In un certo senso, sono portato a pensare che l’immagine nella   copertina del suo libro sveli  il suo segreto attraverso il contenuto dei cassetti, Forse  per cercare   il  perché della Vita, una ricerca spasmodica  che continua  in altri cassettoni, dove una moltitudine di oggetti, i ricordi  di una vita, le storie,  travalicano lo spazio consentito per restare   aperti. Una “ sonora impervia Materia “ accoglierà la sua raccolta, mettendo in luce   la vera essenza dell’anima dell’artista.

 Solo un cassetto resterà chiuso, l’autore conosce il suo contenuto  che  conserverà  gelosamente: ricordi, l’amore, l’amicizia la vera spinta per andare avanti .

 Altri fogli e tele racconteranno itinerari e presenze nuove   dove una natura felice cercherà un riparo in attesa di viandanti attenti.

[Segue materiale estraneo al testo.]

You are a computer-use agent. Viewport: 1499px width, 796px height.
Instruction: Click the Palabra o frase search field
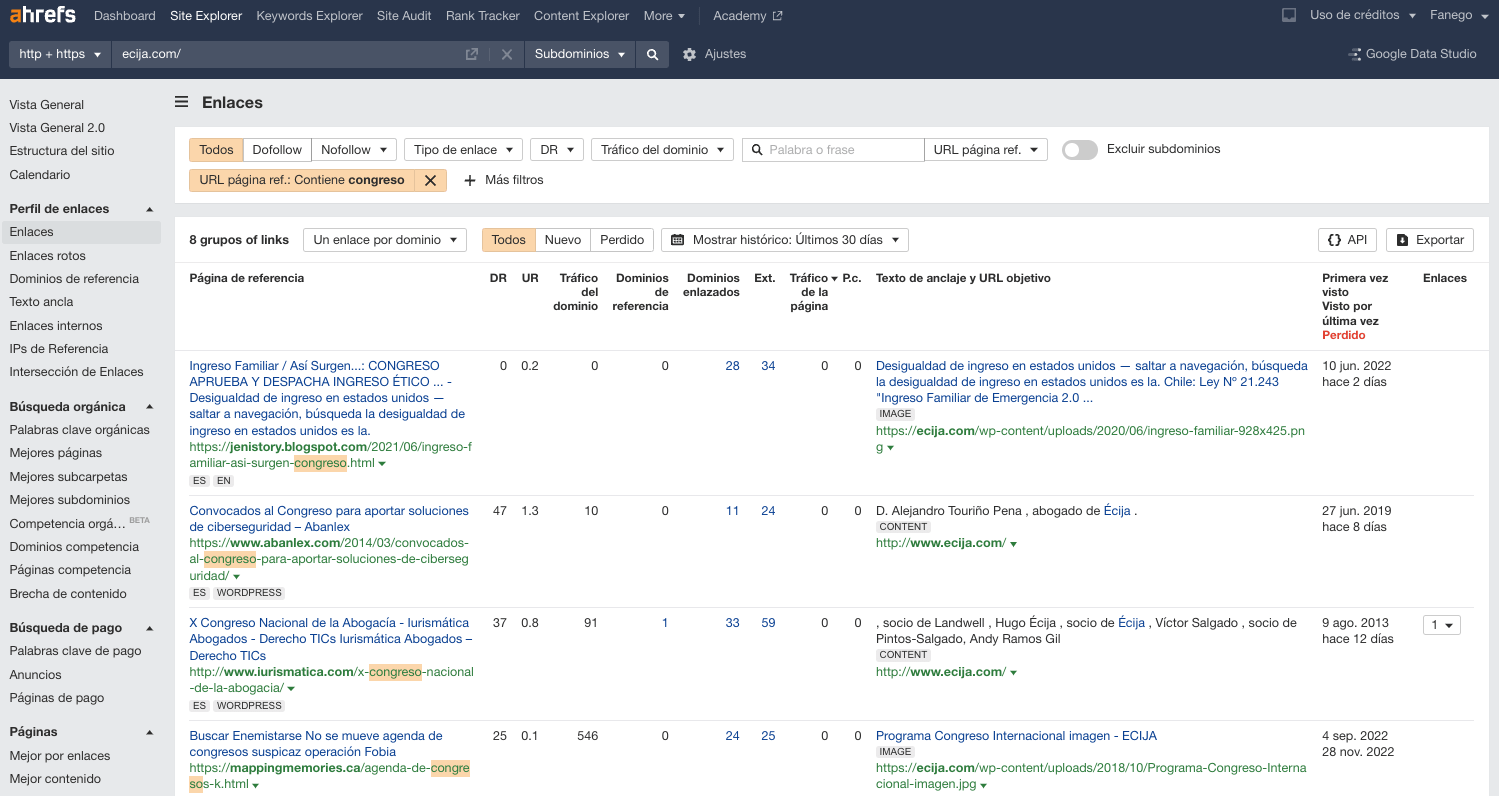pyautogui.click(x=840, y=149)
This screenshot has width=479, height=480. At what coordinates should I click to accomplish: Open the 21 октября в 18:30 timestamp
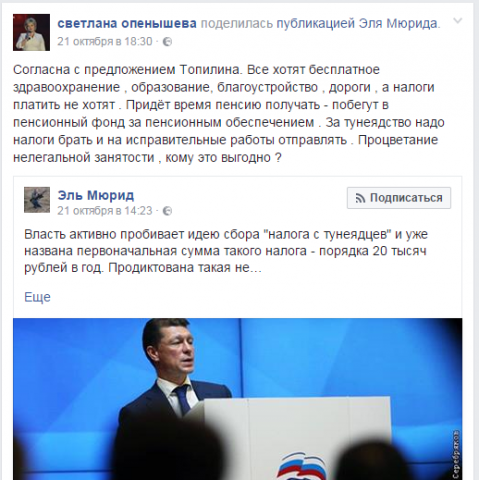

Ogni superficie, ogni campitura si anima e si trasforma, diventando un angolo di  verde da salvare, una presenza viva, un mezzo attraverso il quale il passato si intreccia con il presente, raccontando, immagini  della memoria che vivono   e continuano a  respirare, malgrado tutto .

Sulla tela,  le ombre continuano a danzare delicatamente, scoprendo  ulteriori immagini.

Un gioco sottile, quasi magico, trasforma la semplice contemplazione dell’opera in un’esperienza multisensoriale, un’emozione  dove i temi :   i  paesaggi, le  serre,  i cassettoni  aperti ci pongono  davanti ad una scelta,  quella di conservare, cautelare  o eliminare.

 In fondo,  la vita è come  un percorso su un foglio bianco, dove il segno della vita si abbandona alle   diverse sfumature del  chiaroscuro  ed ai  colpi di gomma, penombre mentali che l’autore ci propone in chiave pittorica per trovare  nei molteplici labirinti della percezione, la  gioia  dell’esistenza.

Nelle opere dell’autore  ogni segno che il nostro occhio cattura,  è un riverbero della luce della creazione, un invito a non fermarsi di fronte a ciò che immediatamente non comprendiamo,  per  ritrovare la bellezza anche tra  pieghe ed i particolari che talvolta sfuggono, un  suggerimento  per  vedere, oltre la superficie, la meraviglia della creazione.

In fondo, ciascuno di noi appartiene ad  un riflesso della luce, più o meno intenso, che cerca, nel chiaroscuro della bellezza,  il chiarore dell’eternità.